:: Aim ::
In the items below, take the part that opens with the line containing "You are a computer-use agent." and runs through the end of the items, and write it out again with "Make Reg File" replaced by "Export Registry" and everything else unchanged. Leave the pictures out of your answer.

>> START Rows

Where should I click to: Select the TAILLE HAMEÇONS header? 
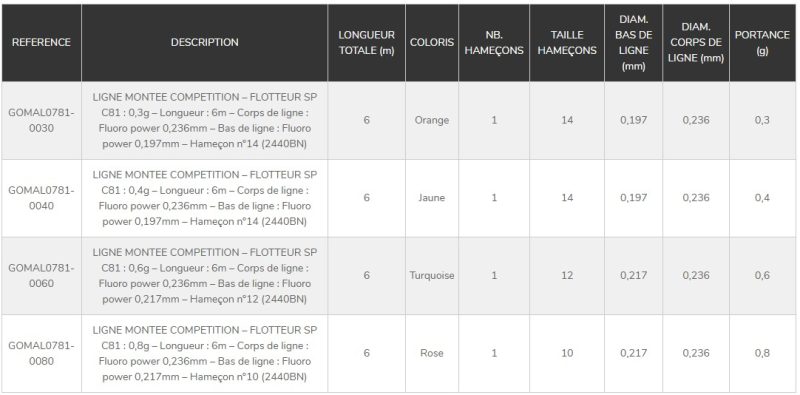pos(567,43)
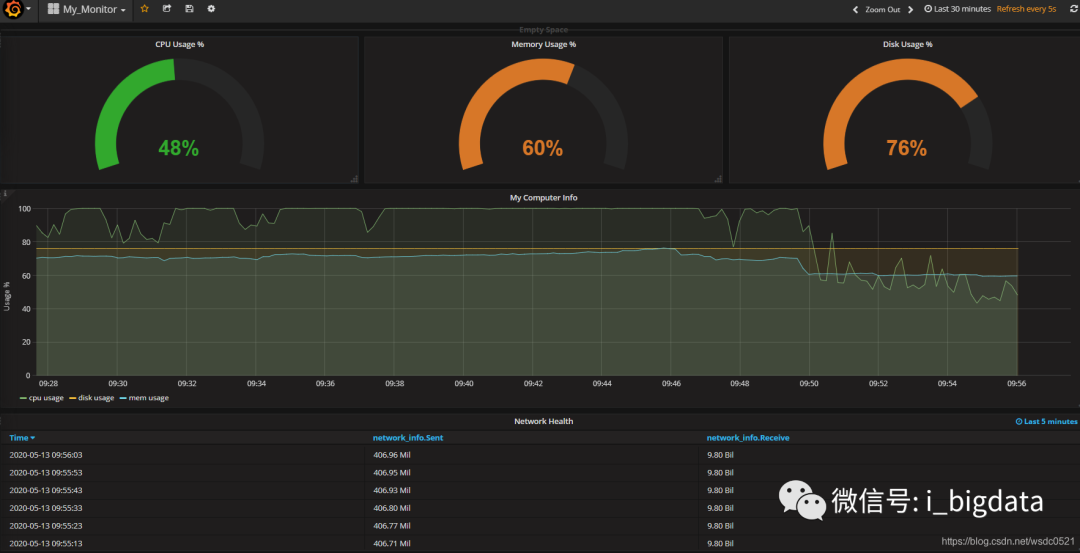The width and height of the screenshot is (1080, 553).
Task: Open the My_Monitor dashboard dropdown
Action: 86,10
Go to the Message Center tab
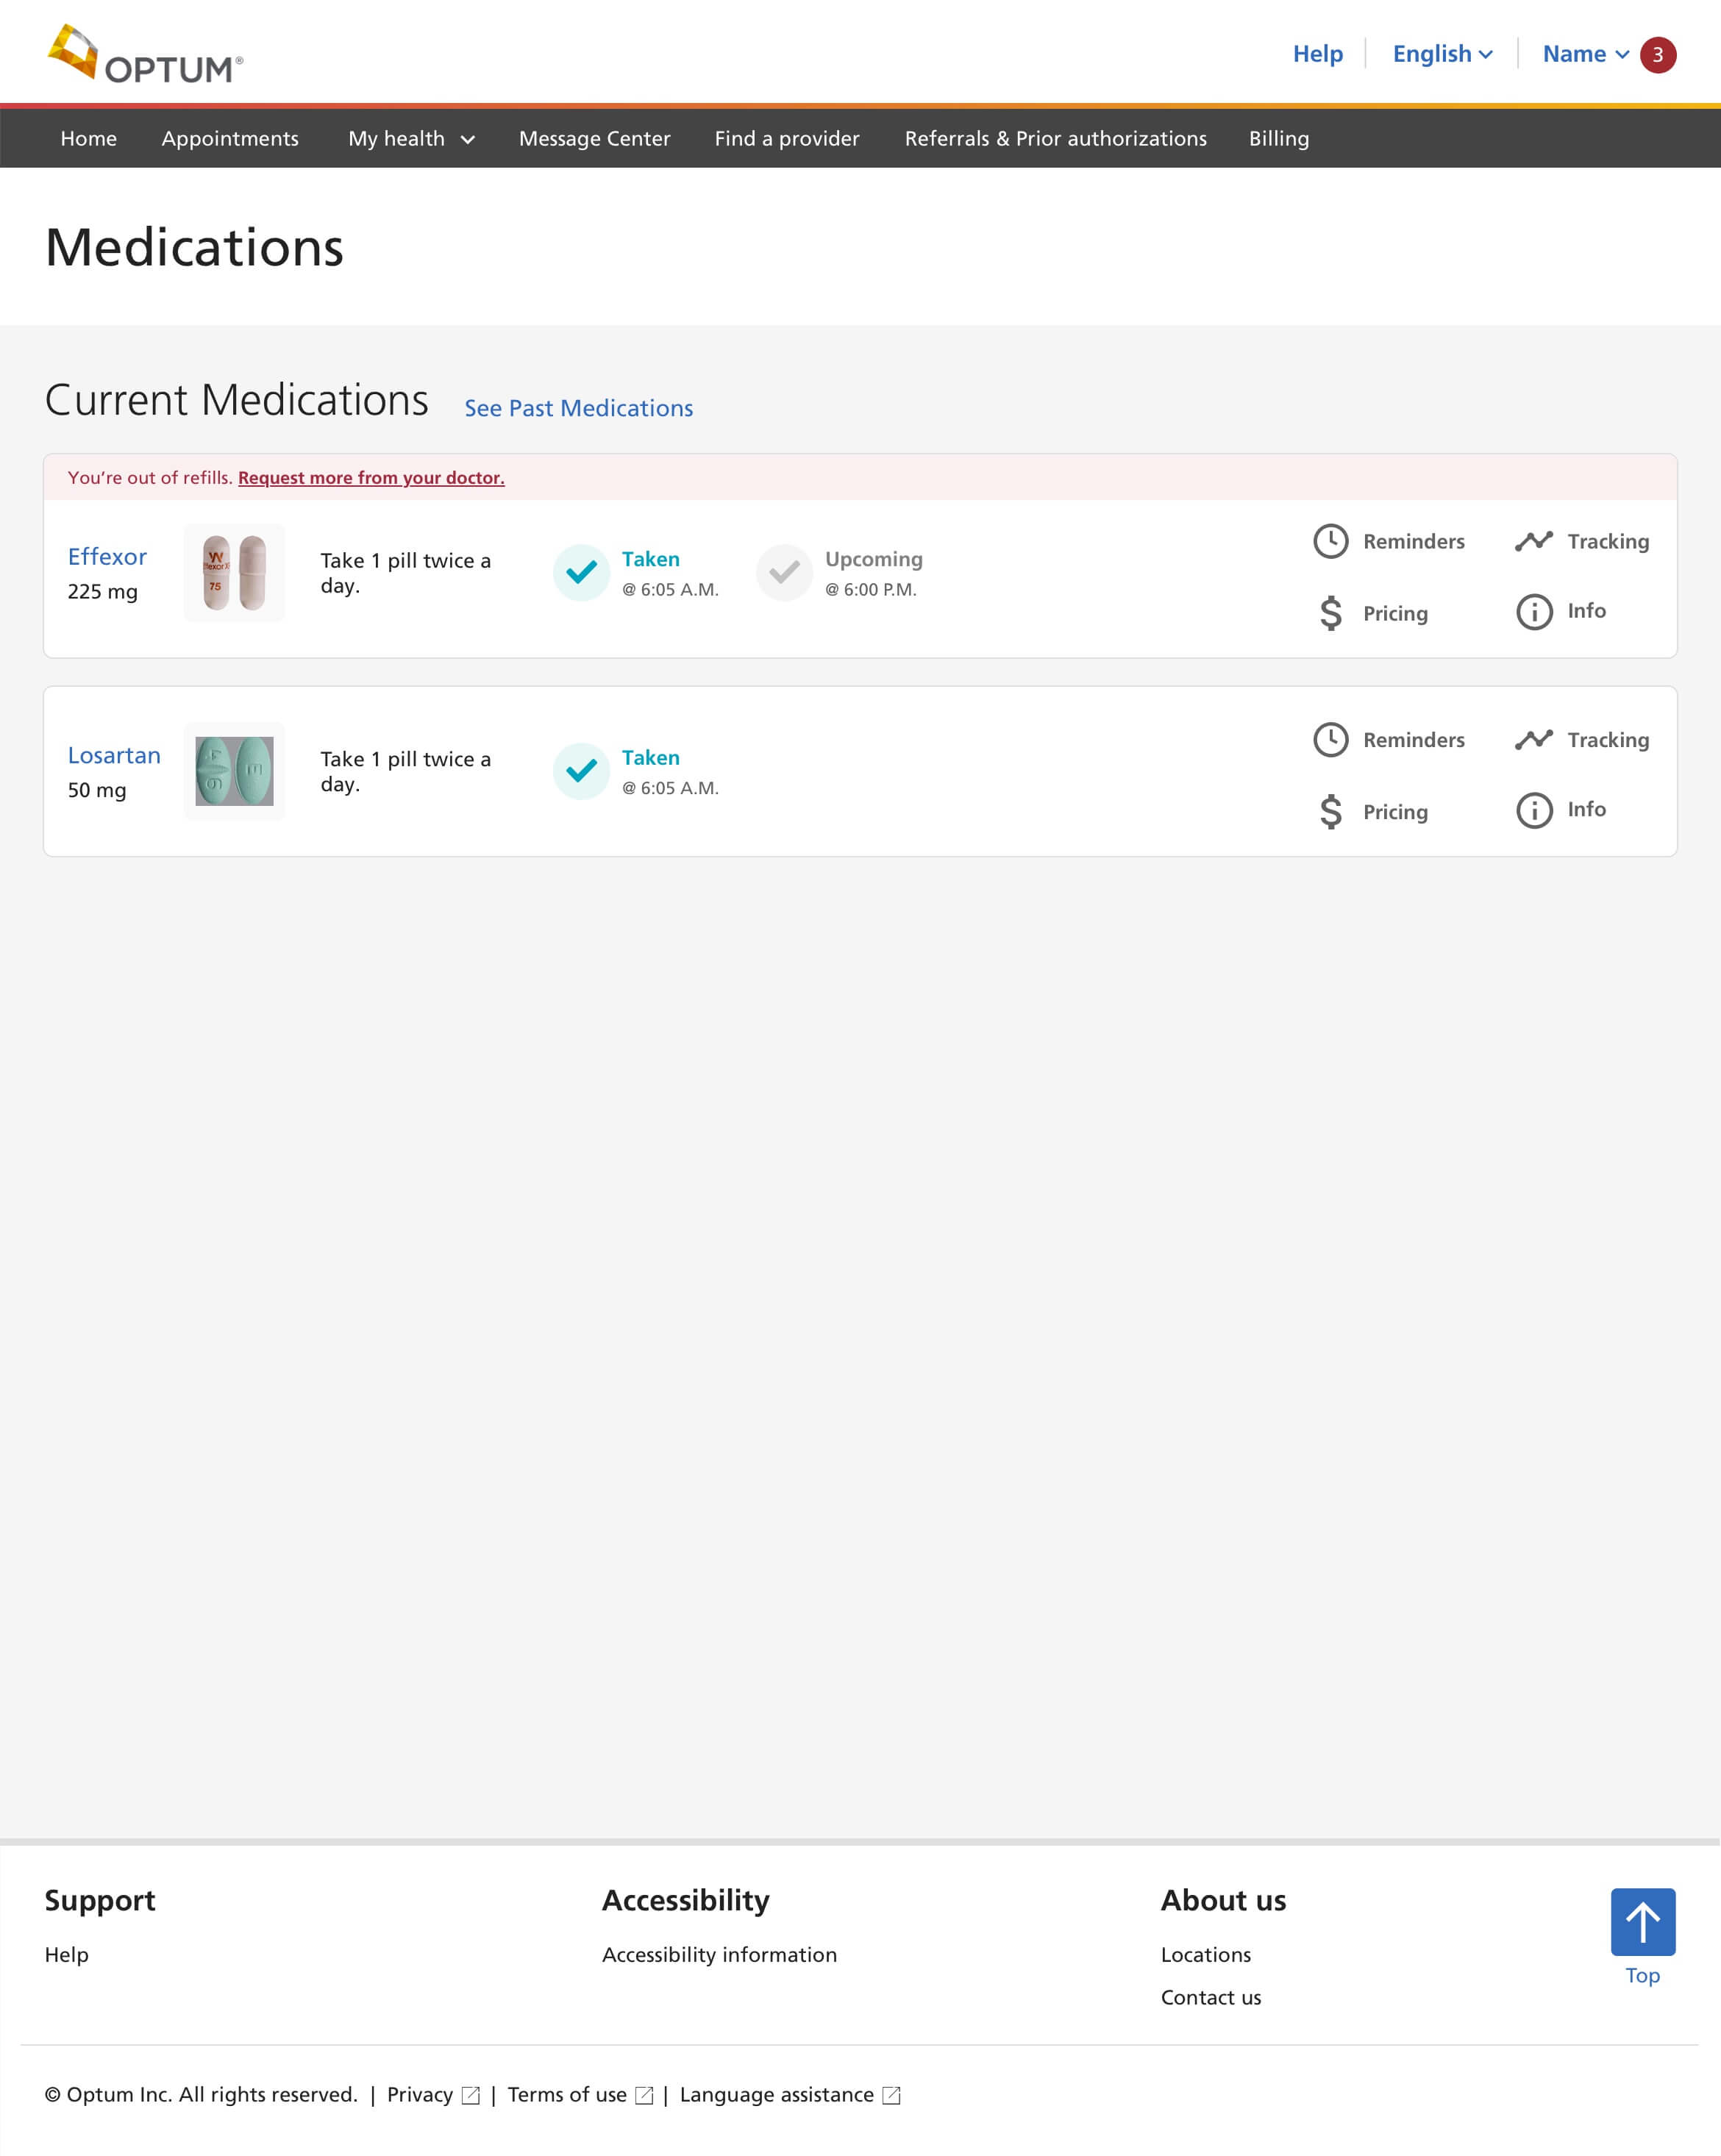 pos(594,138)
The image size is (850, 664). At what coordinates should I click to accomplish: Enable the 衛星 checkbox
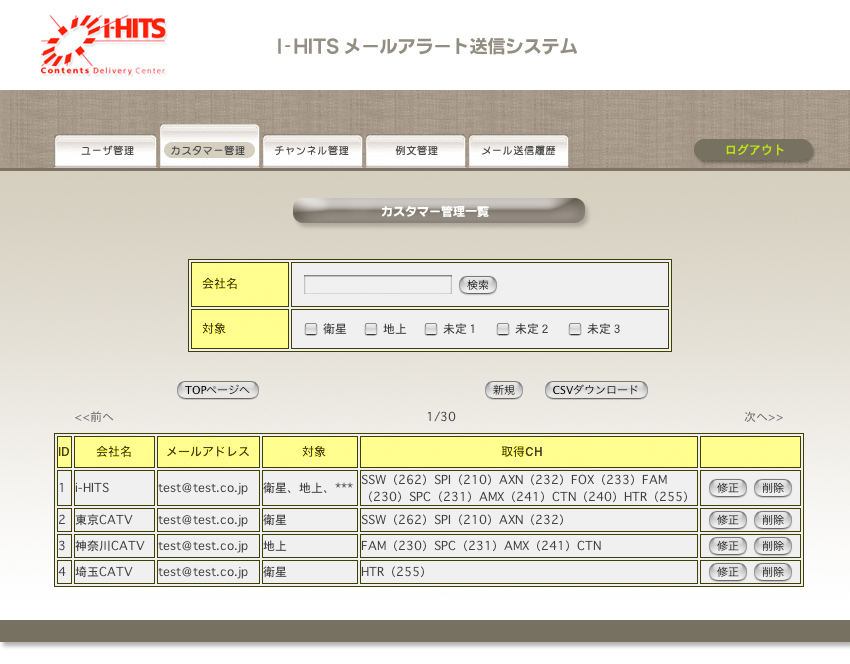click(311, 329)
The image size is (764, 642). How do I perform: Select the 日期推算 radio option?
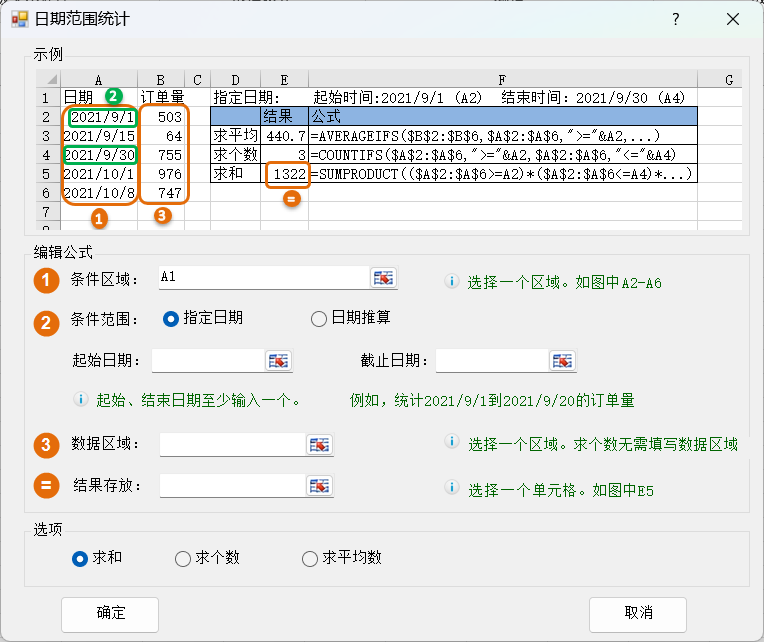[x=319, y=319]
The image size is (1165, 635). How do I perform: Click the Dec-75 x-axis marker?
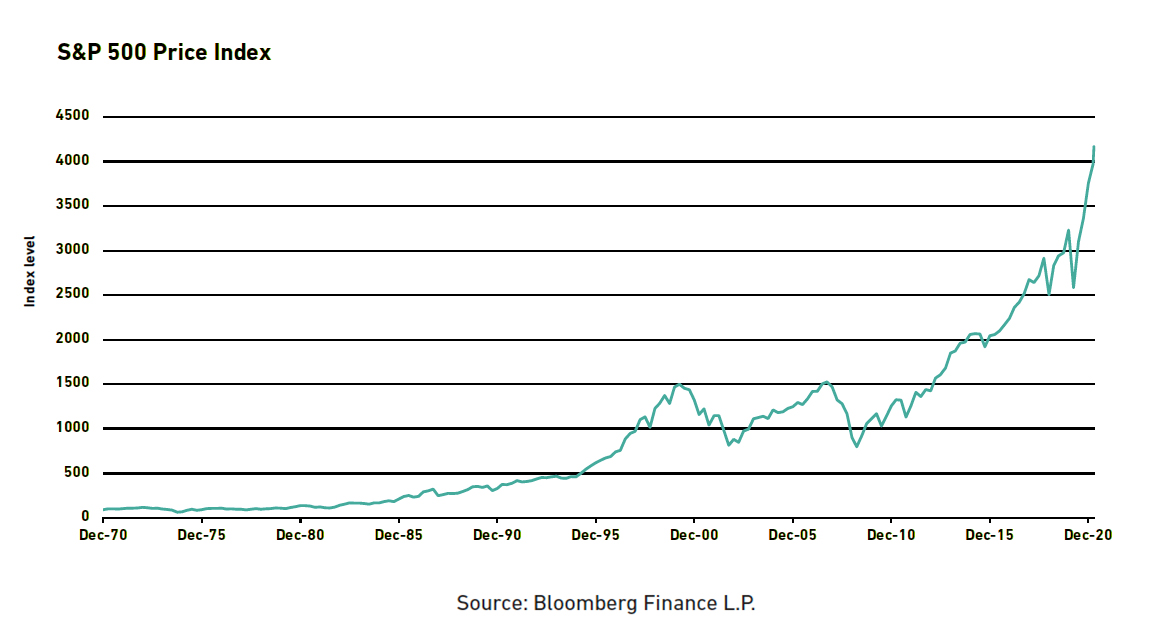click(x=201, y=535)
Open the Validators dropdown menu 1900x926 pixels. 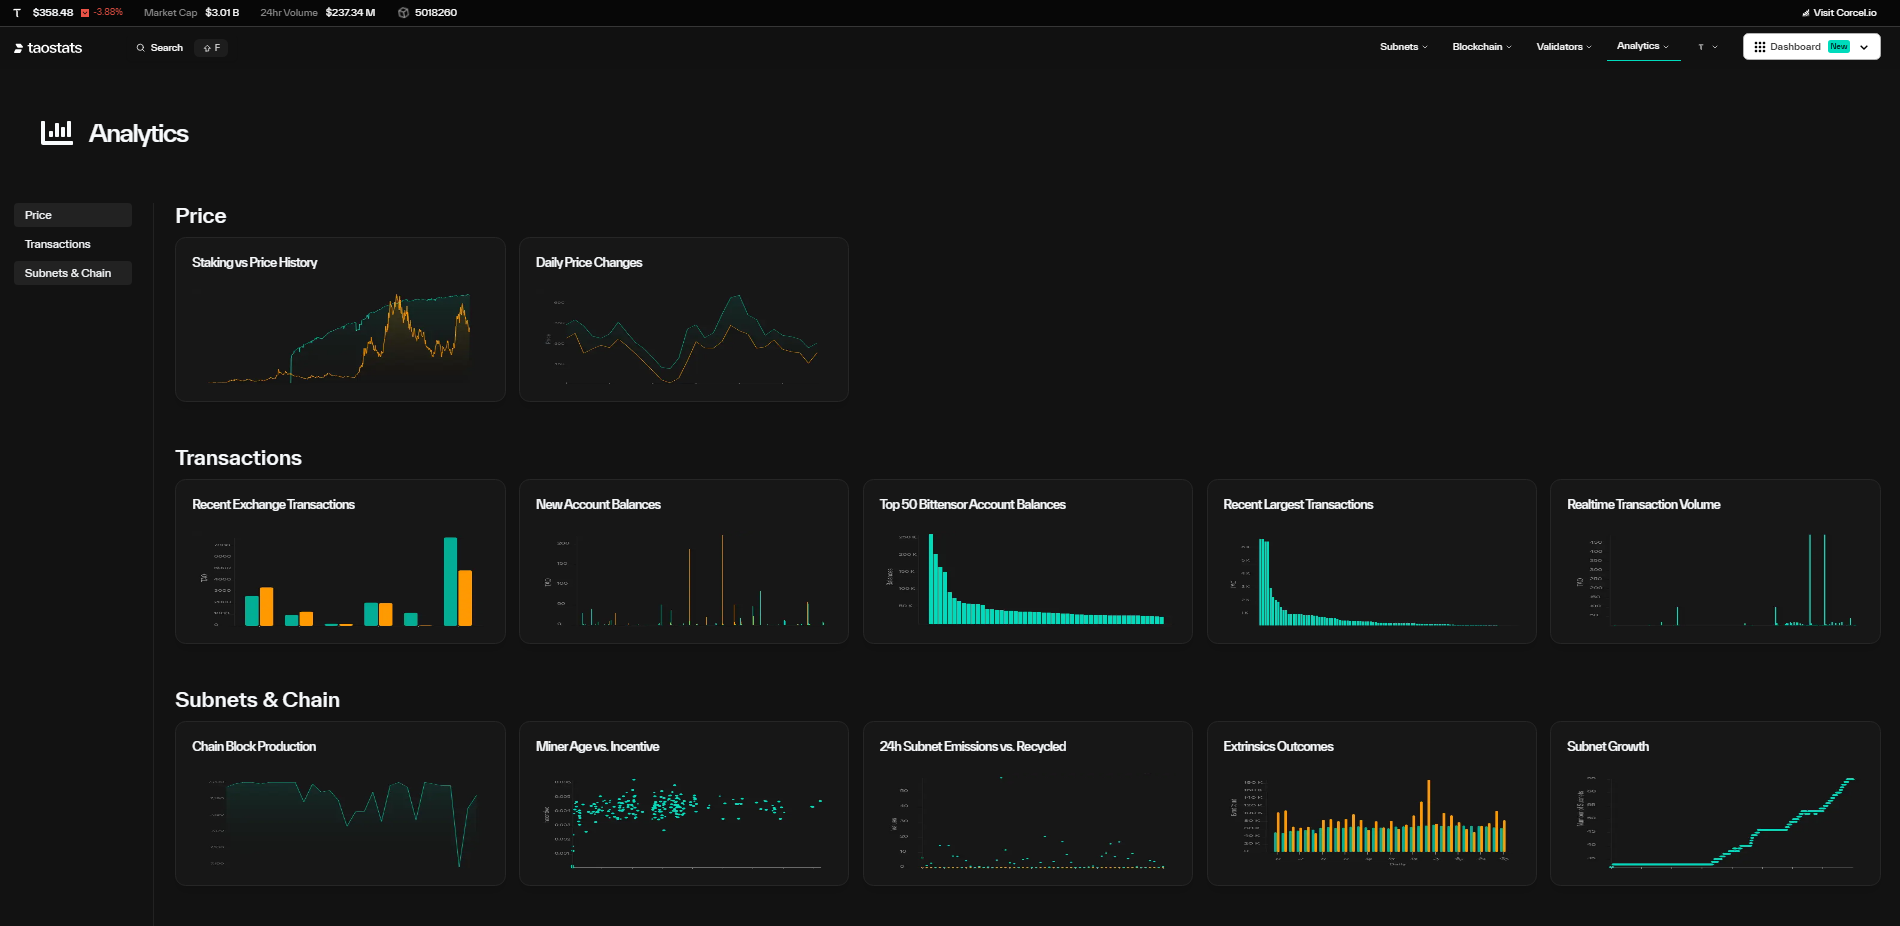pos(1563,47)
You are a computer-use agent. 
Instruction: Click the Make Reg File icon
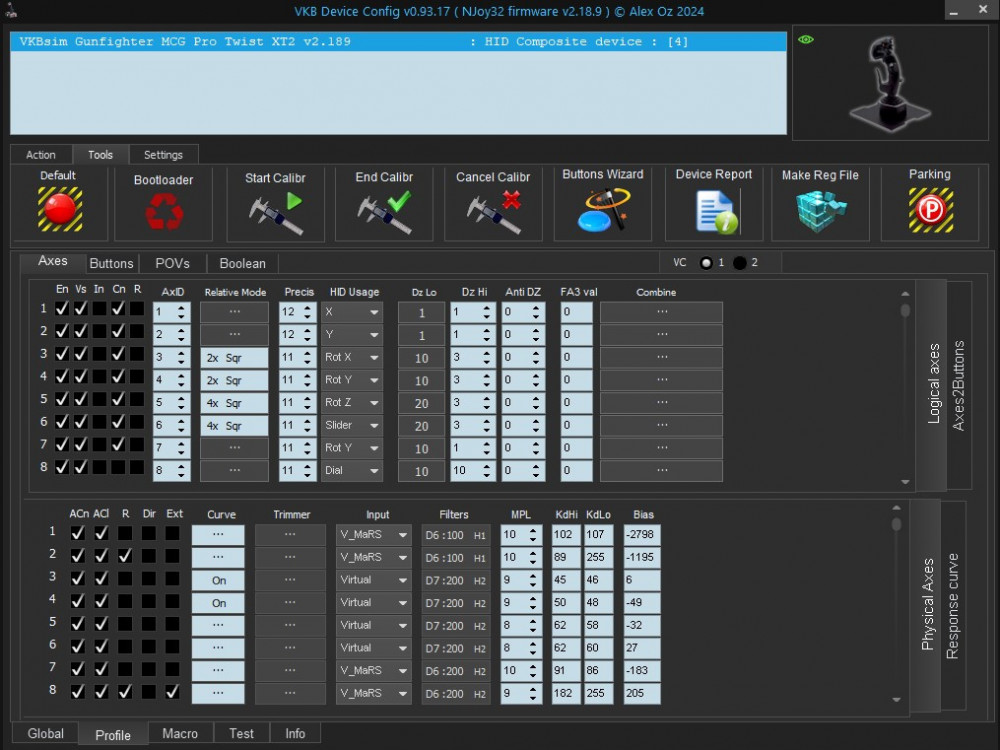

>> END Rows

:: Solution to this problem ::
You are a computer-use agent. 
Instruction: Click the Export Registry icon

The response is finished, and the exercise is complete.